Mr Vajpayee, who turned 90 this Christmas, is a deserving candidate. He was an outstanding parliamentarian; fought the Emergency; served in the Opposition and as foreign minister in the Janata Party government with distinction; and finally did what till then looked impossible - rendering the Bharatiya Janata Party the lynchpin of a working national coalition. Much of this turned on his own personality, and the trust he inspired: he clearly had a methodical, pragmatic and catholic approach. This was evident, too, in how he looked at the reform agenda - giving a push to privatisation and launching major infrastructure projects like the national highways construction, but at the same time packaging hard decisions to make them politically acceptable. It is a pity that such statesmanship has been missing of late - but perhaps it has been made redundant. Certainly, Mr Vajpayee's record is not without blemishes. But given past PMs like Rajiv and Indira Gandhi have been awarded, Mr Vajpayee could not have been overlooked.
The choice of Madan Mohan Malaviya for the Bharat Ratna raises a different set of issues. Certainly, he was a stalwart of the pre-1947 nationalists and his greatest achievement was the founding of the Banaras Hindu University (BHU). While it is indeed a great institution, it is uncertain why Malaviya deserves singling out.

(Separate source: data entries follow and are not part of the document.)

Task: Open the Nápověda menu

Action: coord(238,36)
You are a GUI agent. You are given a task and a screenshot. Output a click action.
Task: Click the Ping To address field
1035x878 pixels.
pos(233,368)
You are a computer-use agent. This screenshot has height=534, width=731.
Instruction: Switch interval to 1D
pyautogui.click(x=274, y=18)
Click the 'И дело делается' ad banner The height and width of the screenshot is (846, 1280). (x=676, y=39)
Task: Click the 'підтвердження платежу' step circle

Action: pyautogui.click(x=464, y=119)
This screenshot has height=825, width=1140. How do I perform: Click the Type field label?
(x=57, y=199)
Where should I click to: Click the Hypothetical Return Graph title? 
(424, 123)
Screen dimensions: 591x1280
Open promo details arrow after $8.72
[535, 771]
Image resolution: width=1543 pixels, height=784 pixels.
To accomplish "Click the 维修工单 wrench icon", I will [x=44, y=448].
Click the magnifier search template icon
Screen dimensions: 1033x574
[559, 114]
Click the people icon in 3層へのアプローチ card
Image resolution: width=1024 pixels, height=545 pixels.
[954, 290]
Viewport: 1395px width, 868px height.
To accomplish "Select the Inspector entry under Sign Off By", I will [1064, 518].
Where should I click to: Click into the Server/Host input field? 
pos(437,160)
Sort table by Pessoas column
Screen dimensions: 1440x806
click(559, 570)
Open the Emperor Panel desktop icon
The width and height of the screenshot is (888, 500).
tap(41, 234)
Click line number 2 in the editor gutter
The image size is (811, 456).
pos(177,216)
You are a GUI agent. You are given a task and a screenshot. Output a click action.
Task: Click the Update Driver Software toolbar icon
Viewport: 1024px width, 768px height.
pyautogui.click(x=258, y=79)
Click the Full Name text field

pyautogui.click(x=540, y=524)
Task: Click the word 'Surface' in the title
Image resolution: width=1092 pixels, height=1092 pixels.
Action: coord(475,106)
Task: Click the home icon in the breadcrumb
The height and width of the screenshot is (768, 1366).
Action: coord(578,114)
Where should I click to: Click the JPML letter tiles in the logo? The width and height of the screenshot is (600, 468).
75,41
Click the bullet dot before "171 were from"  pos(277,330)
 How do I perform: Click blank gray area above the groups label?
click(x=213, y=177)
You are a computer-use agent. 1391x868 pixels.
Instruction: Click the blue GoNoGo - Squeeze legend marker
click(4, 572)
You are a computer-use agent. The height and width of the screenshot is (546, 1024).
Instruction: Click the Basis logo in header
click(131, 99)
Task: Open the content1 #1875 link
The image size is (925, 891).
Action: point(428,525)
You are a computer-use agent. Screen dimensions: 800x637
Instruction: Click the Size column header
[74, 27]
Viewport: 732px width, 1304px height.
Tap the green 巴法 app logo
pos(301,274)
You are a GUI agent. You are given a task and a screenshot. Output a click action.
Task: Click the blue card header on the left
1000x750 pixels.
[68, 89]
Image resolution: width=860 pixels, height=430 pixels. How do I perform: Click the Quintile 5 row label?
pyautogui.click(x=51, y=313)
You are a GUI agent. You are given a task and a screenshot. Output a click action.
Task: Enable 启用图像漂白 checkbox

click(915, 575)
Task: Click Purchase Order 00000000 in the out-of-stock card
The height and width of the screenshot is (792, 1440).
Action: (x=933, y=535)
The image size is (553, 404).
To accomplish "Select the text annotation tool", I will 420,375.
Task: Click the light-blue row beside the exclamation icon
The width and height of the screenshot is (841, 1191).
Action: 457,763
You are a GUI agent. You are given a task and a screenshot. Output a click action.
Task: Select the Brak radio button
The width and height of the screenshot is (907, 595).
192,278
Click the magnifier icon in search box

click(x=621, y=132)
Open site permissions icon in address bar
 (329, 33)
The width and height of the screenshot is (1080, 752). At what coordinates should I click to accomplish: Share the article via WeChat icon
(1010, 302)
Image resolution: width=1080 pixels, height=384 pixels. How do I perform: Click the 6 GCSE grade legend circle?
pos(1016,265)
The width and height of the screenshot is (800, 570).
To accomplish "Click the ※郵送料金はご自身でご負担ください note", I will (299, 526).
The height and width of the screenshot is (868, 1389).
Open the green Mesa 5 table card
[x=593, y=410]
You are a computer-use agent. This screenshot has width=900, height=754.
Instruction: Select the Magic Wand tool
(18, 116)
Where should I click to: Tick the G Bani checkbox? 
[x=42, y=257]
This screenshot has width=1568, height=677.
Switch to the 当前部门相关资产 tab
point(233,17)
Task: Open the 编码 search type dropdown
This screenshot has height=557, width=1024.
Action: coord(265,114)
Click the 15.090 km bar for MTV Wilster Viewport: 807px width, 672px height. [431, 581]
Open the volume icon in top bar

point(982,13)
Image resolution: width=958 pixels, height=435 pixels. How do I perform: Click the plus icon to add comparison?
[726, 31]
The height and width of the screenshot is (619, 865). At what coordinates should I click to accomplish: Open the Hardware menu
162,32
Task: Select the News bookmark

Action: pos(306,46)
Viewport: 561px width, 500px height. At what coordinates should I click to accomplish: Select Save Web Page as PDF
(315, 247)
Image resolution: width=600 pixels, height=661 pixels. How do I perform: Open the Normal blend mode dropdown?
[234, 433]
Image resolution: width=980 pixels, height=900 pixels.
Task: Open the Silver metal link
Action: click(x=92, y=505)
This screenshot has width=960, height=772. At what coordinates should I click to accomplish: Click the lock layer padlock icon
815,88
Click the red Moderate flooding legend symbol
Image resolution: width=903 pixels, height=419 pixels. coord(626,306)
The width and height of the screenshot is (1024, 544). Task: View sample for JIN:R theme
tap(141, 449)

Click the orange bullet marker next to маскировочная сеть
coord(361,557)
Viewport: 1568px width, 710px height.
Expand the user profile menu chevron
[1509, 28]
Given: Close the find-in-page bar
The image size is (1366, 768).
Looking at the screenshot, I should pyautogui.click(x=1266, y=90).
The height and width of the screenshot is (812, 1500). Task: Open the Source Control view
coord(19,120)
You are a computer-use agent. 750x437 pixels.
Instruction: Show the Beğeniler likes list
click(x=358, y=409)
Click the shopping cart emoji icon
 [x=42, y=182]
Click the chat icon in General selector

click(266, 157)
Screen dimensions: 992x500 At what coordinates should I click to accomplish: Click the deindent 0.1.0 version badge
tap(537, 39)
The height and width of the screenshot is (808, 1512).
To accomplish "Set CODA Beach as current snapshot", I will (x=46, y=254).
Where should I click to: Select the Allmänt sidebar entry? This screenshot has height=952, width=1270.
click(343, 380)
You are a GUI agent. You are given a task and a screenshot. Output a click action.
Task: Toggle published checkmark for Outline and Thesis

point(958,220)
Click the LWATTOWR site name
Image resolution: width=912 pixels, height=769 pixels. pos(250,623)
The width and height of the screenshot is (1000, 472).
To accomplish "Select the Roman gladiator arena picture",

After all, he died in 1946. But perhaps the answer is more cynical. First: the religious right has too few pre-1947 heroes, given the ambivalent attitude of its then leaders to the Congress-led nationalist movement. Such heroes need to be created, and this could be part of that process. And there could be other motivations, too. For instance, Malaviya lived and worked in Varanasi, now the prime minister's constituency.
Playing politics is always a temptation with such awards. If India must have them - and there is no reason why the republic should - it should at least avoid choosing them posthumously. It does a disservice to the cause of the award as well as to the life, work and legacy of the great Indians so honoured. Malaviya is remembered through BHU, one of the few great indigenous institutions of higher learning; the government needed his legacy more than his legacy needed the award. If Bharat Ratnas are awarded from next year, a non-partisan panel of eminent people, and not the government, should perhaps select recipients from among the living.